Obiageli Ezekwesili captured international attention when she announced in October last year she was running for president in Nigeria’s 2019 elections. The co-founder and leader of #BringBackOurGirls – a campaign to help free the 276 girls kidnapped in Chibok in 2014 – has been the most prominent woman candidate so far. Her withdrawal from the presidential race a few weeks ago has pushed any chance of a woman to be the next president further away.
The elections, rescheduled for Saturday, seem once again dominated by men. Nigeria, Africa’s largest democracy, has 84 million voters. According to the electoral commission, 47 percent of them are women and yet, their political representation is limited. Only 6 out of 73 contestants are running to be president. And of the more than 1,800 senatorial candidates, only 12 percent are women.
Seeking public office in Nigeria comes at a high financial and human cost, which is a deterrent for many women, Carolyn Seaman, the founder of Girls Voices Initiative, the advocacy group aspiring to boost adolescent girls’ leadership, explains to NADJA.
“The financial costs of Party Nomination forms for Governorship and Presidential office are between $50,000 and $100,000,” she tells us. “Many male aspirants, including our President, had men that were fighting to pay for his forms. A woman doesn’t have that luxury in Nigeria”.
Traditional views on gender roles also mean women face security risks and hostile attitudes if they want to lead a political career.
“In Nigeria, women in politics are generally perceived as overly ambitious women who are not satisfied with their natural occupation on earth as wives and home keepers,” Carolyn says. “To the extreme side, they are considered loose women or prostitutes who just get into politics as an excuse to hang around men and be promiscuous.”
In this pernicious environment, women are reluctant to run and if they do, they may fail to attract sufficient support to win.
Many programmes in Nigeria seek to empower and support women who are vying for electoral positions. However, according to Carolyn, a few weeks or months of training is not enough to position women as strong political contenders, and more investment is needed for young girls.
“It is simply not feasible to undo decades of marginalisation, vulnerability, lack of confidence, lack of leadership or finance skills and the like in such a short time span,” she explains. “This is our rationale for targeting adolescent girls to start building female leaders at an early stage of their development”.
Launched in 2013, Girls Voices Initiative is a non-profit organisation that educates girls about their rights and provides them with a safe and mentoring place where they can share their stories. By strengthening and amplifying their voices, Carolyn aims to create a strong Girls’ Rights movement and raise leaders who will advocate for their rights and welfare, inspire others and have a positive impact on their communities.
“In Nigeria, whenever a girl is mentioned it is mostly in relation to a bad statistic, such as child or forced marriage, poor education, prevalent rates of gender-based violence, female genital mutilation, trafficking of girls, abduction or kidnapping of girls – the list goes on and on,” she says. “But I seek to change the narrative.”
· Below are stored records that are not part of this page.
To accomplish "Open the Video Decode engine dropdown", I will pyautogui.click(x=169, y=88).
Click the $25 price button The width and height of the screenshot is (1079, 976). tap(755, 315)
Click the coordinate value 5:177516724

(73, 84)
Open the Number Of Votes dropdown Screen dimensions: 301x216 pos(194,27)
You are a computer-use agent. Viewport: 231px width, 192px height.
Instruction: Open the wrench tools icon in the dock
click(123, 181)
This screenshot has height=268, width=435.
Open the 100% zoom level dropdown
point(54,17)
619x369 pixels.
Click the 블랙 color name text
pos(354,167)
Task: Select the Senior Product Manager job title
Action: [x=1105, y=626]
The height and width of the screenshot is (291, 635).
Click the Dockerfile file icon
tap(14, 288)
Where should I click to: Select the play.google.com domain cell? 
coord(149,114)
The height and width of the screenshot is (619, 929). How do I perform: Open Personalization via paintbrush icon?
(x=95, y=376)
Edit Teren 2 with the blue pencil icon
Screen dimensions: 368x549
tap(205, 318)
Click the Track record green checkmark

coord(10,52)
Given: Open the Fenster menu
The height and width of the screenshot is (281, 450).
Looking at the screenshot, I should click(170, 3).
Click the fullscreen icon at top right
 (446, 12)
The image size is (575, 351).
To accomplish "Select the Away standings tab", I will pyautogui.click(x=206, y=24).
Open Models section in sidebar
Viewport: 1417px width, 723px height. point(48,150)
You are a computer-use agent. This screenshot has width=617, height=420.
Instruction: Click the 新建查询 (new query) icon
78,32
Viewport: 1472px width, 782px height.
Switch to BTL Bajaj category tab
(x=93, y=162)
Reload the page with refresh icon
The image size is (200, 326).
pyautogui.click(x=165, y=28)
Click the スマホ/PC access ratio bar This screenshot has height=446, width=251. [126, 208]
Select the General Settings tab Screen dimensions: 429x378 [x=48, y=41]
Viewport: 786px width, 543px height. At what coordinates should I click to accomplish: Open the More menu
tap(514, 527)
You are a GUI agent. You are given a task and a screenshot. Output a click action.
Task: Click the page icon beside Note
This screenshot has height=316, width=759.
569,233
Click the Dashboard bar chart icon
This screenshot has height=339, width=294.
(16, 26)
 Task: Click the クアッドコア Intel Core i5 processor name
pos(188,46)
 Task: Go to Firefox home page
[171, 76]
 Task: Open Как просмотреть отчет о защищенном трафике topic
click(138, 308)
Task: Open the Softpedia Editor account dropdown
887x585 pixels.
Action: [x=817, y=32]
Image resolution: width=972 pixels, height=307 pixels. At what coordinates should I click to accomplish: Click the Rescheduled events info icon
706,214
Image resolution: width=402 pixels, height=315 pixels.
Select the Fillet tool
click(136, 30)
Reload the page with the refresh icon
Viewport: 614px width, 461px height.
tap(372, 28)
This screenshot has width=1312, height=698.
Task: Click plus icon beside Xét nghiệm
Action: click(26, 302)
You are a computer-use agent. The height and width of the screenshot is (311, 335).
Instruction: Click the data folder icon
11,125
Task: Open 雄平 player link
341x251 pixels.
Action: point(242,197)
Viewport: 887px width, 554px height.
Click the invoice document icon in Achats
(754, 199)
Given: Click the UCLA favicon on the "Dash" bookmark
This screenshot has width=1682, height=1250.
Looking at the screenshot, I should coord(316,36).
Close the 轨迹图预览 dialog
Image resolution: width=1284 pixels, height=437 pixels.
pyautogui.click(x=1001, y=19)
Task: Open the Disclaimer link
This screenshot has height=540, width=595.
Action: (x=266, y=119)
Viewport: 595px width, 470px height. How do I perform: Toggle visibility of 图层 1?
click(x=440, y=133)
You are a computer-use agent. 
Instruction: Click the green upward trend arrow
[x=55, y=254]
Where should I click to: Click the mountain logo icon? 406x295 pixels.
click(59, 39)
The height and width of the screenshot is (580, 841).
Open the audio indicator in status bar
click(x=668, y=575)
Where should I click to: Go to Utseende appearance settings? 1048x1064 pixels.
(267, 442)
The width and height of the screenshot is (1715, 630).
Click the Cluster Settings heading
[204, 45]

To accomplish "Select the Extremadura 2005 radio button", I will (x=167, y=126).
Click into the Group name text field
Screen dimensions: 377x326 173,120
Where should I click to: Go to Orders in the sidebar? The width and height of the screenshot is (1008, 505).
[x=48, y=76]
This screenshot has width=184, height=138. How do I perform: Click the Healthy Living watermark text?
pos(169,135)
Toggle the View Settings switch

With a focus on digital media, the Girls Voices Initiative provides trainings on a wide range of topics, including coding, creative writing, citizen journalism and filmmaking.
“A girl who is educated about her rights and exposed to opportunities where she uses her voice to engage public conversations and champion advocacy will mature into a confident woman who can lead wherever she is established,” Carolyn tells us.
One of their most successful projects is the Girls Rights Instructional video. Breaking down the provisions of the Child Rights Act 2003 – a law passed in 2003 for the protection of children’s rights – the girls produced a film to advocate for their rights and facilitate informal conversations about the challenges they experience and the best ways to address them.
The Girls Voices Initiative also led the “Girls on the Air Waves” digital project, with girls discussing the elimination of gender-based violence on radio during the #16DaysofActivism campaign last year. They talked about the role of parents, community leaders, government and general public, and demanded to have structures in place to effectively implement the laws that protect the victims.
“We continue to explore opportunities to scale our Girls’ Rights education programme to reach more girls across Nigeria, and even share our approach with our partners in West Africa and around the world,” Carolyn tells us.
With more than 20 million adolescent girls in the country (which is, by comparison, the entire population of its slightly bigger neighbour Niger), finding the resources necessary is only one of the difficulties they face.
“We often need to provide technological and digital media equipment to improve the practical learning of the girls,” she says, “and this is a huge challenge”. Currently, the Girls Voices Initiative is working to establish an all-girls tech and digital media hub to provide girls with access to standard facilities.
Yet despite the challenges, the girls’ movement keeps growing.
“Our ‘Girl Leaders’ are not just championing the advocacy for girls’ rights, they function like ambassadors scaling the learning they have received from our programs to their peers in their communities, helping us to reach more girls,” Carolyn explains. Some girls, she says, have even started Girls Voices Clubs in their schools, and led community programmes in many places, including churches.
“We are raising disruptive girl leaders who will demand their seats at the table. And if they are not given a seat, they will create their own table because when we look at Nigeria’s 20 million adolescent girls, we see 20 million solution innovators.”